## Entries supplied
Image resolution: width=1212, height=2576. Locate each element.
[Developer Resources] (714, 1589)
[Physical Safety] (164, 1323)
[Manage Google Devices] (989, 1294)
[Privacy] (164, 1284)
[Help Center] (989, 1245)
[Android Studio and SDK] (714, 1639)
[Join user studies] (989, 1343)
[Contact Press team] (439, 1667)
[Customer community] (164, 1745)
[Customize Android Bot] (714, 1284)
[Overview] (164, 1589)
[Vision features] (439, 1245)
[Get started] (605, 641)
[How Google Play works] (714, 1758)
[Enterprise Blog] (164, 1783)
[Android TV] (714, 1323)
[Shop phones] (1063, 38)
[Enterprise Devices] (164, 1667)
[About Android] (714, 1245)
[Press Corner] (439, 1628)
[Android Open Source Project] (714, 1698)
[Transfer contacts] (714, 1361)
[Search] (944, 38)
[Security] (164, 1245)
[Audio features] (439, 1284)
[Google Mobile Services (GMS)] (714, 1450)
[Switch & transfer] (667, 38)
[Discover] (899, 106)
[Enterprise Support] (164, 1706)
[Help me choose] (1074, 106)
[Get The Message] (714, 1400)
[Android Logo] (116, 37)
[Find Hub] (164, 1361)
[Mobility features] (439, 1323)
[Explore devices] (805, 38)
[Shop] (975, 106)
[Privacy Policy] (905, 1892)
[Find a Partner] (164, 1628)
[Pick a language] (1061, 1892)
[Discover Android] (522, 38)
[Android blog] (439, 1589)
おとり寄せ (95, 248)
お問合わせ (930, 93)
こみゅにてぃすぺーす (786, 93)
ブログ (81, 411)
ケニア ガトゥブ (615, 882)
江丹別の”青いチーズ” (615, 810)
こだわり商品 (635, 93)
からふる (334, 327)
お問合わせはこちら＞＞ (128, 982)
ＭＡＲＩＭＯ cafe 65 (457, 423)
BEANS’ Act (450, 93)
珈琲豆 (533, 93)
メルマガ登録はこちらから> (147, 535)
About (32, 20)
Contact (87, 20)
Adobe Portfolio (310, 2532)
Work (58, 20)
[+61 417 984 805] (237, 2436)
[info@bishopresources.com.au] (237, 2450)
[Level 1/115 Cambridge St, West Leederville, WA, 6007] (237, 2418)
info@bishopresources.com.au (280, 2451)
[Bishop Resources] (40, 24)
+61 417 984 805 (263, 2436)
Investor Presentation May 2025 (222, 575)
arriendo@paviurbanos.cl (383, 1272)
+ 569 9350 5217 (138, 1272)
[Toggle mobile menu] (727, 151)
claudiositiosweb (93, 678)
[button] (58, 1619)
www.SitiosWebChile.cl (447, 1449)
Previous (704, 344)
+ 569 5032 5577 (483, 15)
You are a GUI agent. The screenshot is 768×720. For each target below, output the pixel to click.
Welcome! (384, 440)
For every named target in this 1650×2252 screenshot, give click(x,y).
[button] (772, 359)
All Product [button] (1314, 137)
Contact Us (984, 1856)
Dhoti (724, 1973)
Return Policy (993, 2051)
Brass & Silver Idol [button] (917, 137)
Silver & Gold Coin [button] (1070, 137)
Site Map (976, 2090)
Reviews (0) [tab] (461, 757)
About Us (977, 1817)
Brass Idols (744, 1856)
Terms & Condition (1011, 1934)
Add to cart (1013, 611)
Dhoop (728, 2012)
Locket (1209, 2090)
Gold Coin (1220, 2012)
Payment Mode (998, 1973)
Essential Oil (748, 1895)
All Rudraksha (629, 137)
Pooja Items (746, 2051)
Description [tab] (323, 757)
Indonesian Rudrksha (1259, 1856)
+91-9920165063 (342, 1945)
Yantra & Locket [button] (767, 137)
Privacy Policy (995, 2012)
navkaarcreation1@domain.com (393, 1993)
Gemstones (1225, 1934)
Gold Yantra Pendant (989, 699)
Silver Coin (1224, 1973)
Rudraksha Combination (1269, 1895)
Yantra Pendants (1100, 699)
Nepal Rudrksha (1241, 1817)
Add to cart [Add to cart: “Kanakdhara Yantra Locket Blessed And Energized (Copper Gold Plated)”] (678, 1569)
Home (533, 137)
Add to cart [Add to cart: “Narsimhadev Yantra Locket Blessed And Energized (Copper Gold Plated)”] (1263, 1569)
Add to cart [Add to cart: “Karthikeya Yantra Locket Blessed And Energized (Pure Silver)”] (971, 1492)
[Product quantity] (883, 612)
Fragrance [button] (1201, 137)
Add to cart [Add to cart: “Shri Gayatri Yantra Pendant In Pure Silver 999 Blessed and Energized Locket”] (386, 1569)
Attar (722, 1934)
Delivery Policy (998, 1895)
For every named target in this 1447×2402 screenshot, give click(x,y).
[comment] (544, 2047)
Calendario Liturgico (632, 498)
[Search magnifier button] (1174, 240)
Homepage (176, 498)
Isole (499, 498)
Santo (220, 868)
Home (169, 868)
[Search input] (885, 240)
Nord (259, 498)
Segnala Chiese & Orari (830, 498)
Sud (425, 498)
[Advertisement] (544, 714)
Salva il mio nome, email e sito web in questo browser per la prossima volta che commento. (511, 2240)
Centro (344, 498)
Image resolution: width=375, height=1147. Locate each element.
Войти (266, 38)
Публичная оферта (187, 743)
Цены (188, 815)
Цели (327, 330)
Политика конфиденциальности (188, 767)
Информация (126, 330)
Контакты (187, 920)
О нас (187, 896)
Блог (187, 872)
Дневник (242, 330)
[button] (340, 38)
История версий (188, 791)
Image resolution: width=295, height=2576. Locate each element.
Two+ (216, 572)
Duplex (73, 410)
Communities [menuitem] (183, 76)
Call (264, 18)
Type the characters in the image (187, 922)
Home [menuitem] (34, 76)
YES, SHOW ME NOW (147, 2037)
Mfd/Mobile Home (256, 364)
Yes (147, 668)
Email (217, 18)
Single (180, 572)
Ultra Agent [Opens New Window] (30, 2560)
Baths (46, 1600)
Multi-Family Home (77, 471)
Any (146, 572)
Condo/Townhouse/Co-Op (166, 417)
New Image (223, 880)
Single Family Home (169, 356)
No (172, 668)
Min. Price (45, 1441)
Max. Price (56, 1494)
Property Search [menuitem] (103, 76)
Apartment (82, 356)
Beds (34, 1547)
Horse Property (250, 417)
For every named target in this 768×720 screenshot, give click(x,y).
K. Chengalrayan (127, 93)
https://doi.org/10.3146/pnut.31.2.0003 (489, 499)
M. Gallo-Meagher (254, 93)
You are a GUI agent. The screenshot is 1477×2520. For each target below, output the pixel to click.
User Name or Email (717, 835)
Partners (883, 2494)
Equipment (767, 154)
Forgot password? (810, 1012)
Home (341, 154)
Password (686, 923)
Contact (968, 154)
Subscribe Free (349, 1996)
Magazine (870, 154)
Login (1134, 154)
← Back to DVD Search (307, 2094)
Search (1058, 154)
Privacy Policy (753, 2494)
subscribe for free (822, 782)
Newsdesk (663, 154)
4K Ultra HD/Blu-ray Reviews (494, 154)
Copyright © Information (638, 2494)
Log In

## Task objective
Scale the entries from the line with "Return Policy (993, 2051)" up to and including the line with "Fragrance [button] (1201, 137)". Write out each of those lines again in full, keeping the text before each coordinate pair unchanged, but multiply every coordinate by 2.4 and round it to a whole number, with halves rounded up.

## Output below
Return Policy (2383, 4922)
Brass & Silver Idol [button] (2201, 329)
Silver & Gold Coin [button] (2568, 329)
Site Map (2342, 5016)
Reviews (0) [tab] (1106, 1817)
About Us (2345, 4361)
Brass Idols (1786, 4454)
Terms & Condition (2426, 4642)
Add to cart (2431, 1466)
Dhoop (1747, 4829)
Locket (2902, 5016)
Gold Coin (2928, 4829)
Payment Mode (2395, 4735)
Essential Oil (1795, 4548)
All Rudraksha (1510, 329)
Pooja Items (1790, 4922)
Description [tab] (775, 1817)
Indonesian Rudrksha (3022, 4454)
+91-9920165063 (821, 4668)
Yantra & Locket [button] (1841, 329)
Privacy Policy (2388, 4829)
navkaarcreation1@domain.com (943, 4783)
Gemstones (2940, 4642)
Gold Yantra Pendant (2374, 1678)
Silver Coin (2938, 4735)
Rudraksha Combination (3046, 4548)
Yantra Pendants (2640, 1678)
Nepal Rudrksha (2978, 4361)
Add to cart [Add to cart: “Kanakdhara Yantra Locket Blessed And Energized (Copper Gold Plated)”] (1627, 3766)
Home (1279, 329)
Add to cart [Add to cart: “Narsimhadev Yantra Locket Blessed And Energized (Copper Gold Plated)”] (3031, 3766)
Add to cart [Add to cart: “Karthikeya Yantra Locket Blessed And Energized (Pure Silver)”] (2330, 3581)
[Product quantity] (2119, 1469)
Fragrance [button] (2882, 329)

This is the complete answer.